One last example from the ever quixotic world of cricket: West Indies are playing Sri Lanka in a 3-game ODI encounter. Sri Lanka is leading 2-0 so they have won the series. It doesn’t matter what happens in the third game, but, guess what, they’re playing it. What is the point?

This kind of nonsense does not occur in any other team sport I know of. It’s only in cricket; singularly in cricket. It makes no sense. Yes, I hear the money argument. The tour has been predicated on three sets of revenue coming from the games so they have to play the third game. Hello. What happens in the World Series in baseball when a team wins four straight? Or in the Stanley Cup in hockey; or in the NBA? When a team wins four games, the series is over so everybody goes home. Never mind how many tickets were sold for the remaining three games; even a 10-year-old child knows it would be pointless to play them, so they don’t; not in cricket.

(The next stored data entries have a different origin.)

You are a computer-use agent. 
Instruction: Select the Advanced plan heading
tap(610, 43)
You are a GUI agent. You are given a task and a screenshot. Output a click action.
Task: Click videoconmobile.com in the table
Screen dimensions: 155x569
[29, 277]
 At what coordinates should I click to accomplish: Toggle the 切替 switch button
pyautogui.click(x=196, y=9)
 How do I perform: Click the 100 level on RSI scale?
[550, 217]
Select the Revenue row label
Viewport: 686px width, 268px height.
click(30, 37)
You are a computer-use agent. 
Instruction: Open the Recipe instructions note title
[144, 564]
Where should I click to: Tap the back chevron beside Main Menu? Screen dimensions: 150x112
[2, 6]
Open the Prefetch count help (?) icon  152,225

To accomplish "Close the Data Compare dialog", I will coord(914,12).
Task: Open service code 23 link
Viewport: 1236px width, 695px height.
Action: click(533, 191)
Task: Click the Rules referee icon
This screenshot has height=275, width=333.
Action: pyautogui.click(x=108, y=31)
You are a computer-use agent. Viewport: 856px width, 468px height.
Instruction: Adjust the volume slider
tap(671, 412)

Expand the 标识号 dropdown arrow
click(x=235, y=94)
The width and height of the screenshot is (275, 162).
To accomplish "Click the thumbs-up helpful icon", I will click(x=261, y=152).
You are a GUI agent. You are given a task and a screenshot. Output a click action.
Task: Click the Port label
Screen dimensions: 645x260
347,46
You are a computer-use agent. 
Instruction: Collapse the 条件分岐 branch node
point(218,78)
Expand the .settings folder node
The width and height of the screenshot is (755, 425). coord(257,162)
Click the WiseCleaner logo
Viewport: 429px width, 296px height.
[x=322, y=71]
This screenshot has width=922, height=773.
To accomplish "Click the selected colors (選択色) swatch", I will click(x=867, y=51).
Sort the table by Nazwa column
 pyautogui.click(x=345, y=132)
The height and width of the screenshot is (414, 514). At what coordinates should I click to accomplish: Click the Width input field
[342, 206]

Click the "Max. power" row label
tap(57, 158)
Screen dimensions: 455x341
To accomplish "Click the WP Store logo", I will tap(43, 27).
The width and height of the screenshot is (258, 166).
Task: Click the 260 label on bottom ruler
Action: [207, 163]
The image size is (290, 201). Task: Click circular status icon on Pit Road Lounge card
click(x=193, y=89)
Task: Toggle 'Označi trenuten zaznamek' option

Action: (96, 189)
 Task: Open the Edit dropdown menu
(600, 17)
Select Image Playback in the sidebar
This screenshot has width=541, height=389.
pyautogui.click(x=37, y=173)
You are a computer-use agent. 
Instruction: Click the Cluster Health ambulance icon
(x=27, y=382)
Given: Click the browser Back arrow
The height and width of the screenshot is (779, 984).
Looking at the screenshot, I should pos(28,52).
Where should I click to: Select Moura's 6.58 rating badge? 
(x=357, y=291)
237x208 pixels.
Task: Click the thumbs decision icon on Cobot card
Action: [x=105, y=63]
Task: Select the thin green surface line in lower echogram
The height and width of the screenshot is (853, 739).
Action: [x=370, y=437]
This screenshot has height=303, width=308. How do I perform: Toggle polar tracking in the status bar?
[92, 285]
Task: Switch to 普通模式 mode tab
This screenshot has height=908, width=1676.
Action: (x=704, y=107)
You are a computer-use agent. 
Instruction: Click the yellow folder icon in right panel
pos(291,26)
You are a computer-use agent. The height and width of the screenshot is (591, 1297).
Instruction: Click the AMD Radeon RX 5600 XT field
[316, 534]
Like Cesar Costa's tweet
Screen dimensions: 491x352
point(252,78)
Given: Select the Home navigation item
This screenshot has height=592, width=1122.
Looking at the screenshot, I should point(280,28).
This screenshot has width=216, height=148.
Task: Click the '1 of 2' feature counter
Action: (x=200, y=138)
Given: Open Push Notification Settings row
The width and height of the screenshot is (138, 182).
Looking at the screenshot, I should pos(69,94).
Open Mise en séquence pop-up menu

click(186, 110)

In cricket, they go back to the hotel, spend a couple days sightseeing, and sure as God made little green sapodillas they trudge back to the stadium to play the meaningless third or fourth or fifth game. And oh yes, there’s the statistics argument; they have to measure the best batter and the best wicket taker and the most number of catches, etcetera; what a stupid argument. It’s a meaningless game, or two or more; which player is going to put out his best, probably injure himself? So the statistical results are obviously tainted, if not totally useless. What is the point? In Test cricket, playing out the series is even more absurd; there you have the players going out not for one meaningless day, but for five consecutive ones, unless nature kindly intervenes and removes the whole absurdity by washing out the game. In cricket, that’s what they do. It makes no sense.